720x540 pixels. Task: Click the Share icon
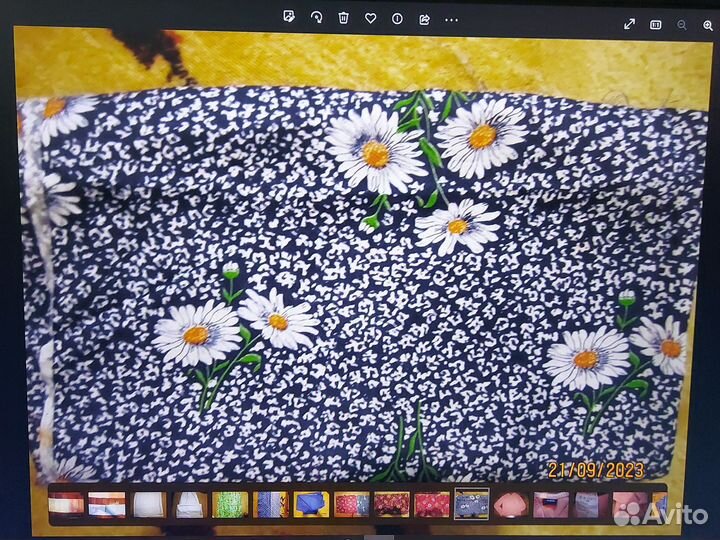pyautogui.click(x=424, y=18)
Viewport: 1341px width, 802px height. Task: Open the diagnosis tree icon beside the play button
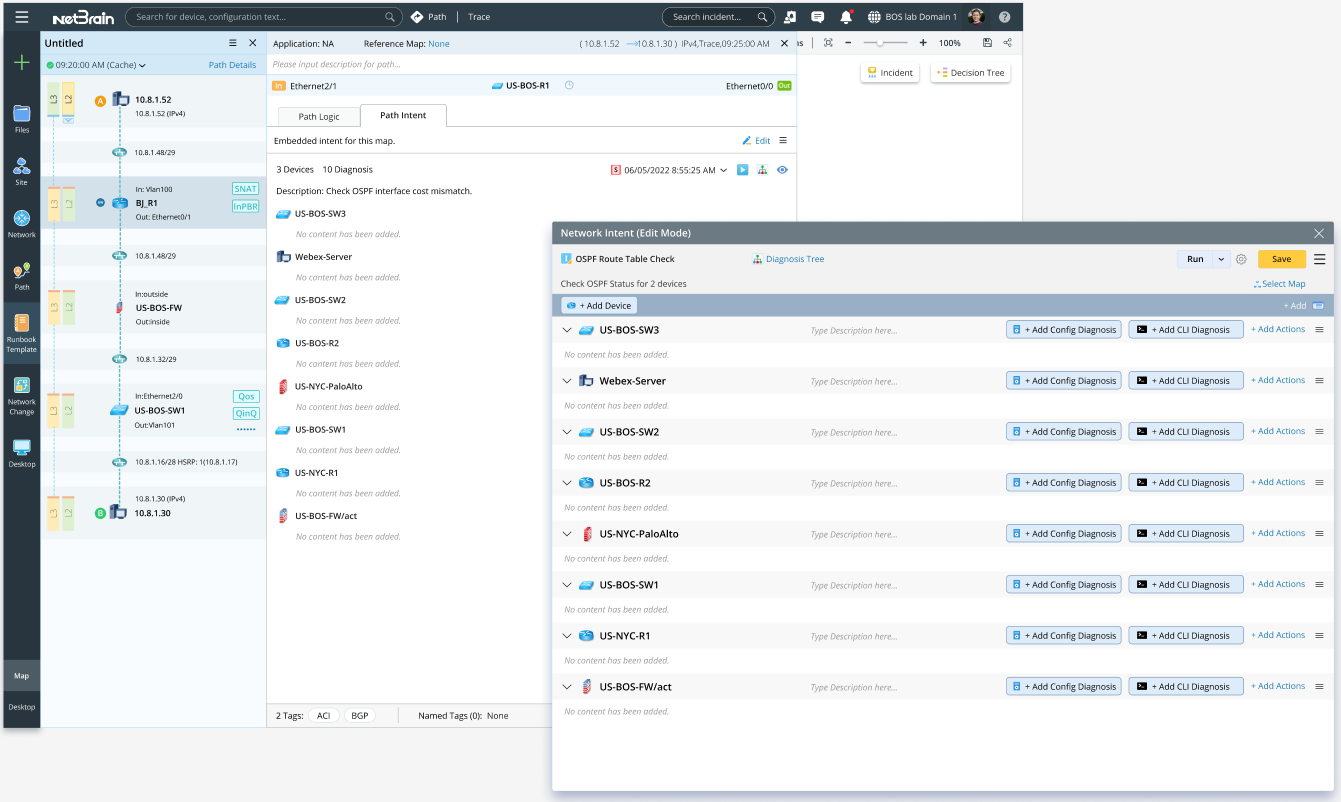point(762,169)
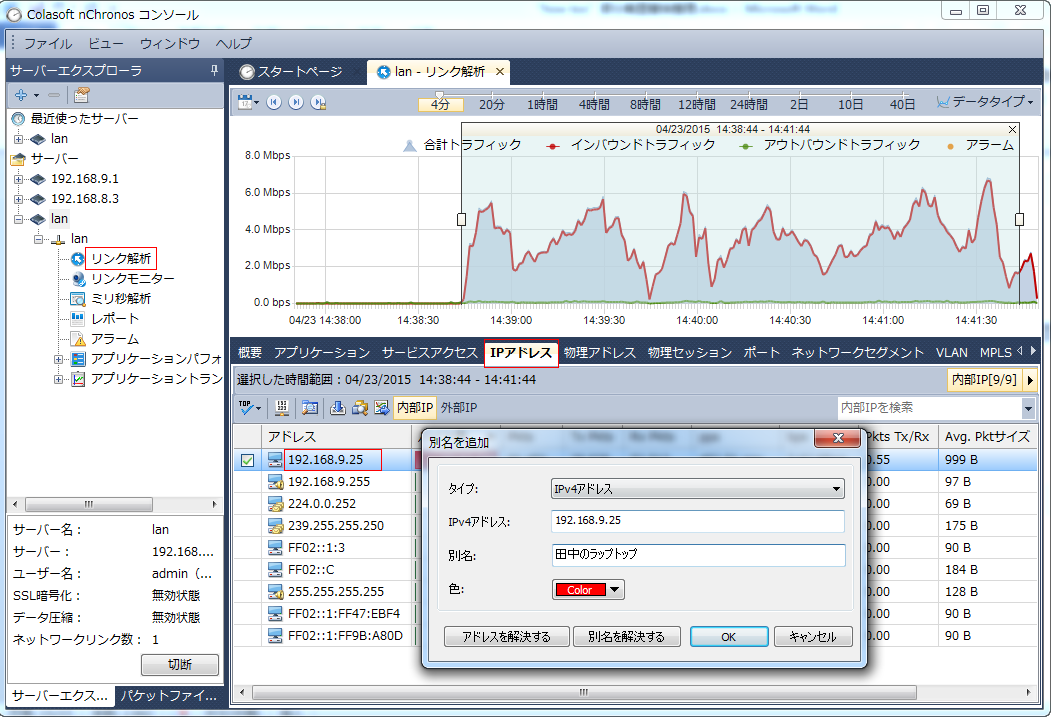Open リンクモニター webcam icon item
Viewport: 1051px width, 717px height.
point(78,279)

▶ [Your instructions] Everything in the records that precede this task must be written out again exactly, except the pictures.

▶ [Task response]
720x540 pixels. Task: Click the Share icon
pyautogui.click(x=424, y=18)
Viewport: 1341px width, 802px height. Task: Open the diagnosis tree icon beside the play button
point(762,169)
Open リンクモニター webcam icon item
Viewport: 1051px width, 717px height.
point(78,279)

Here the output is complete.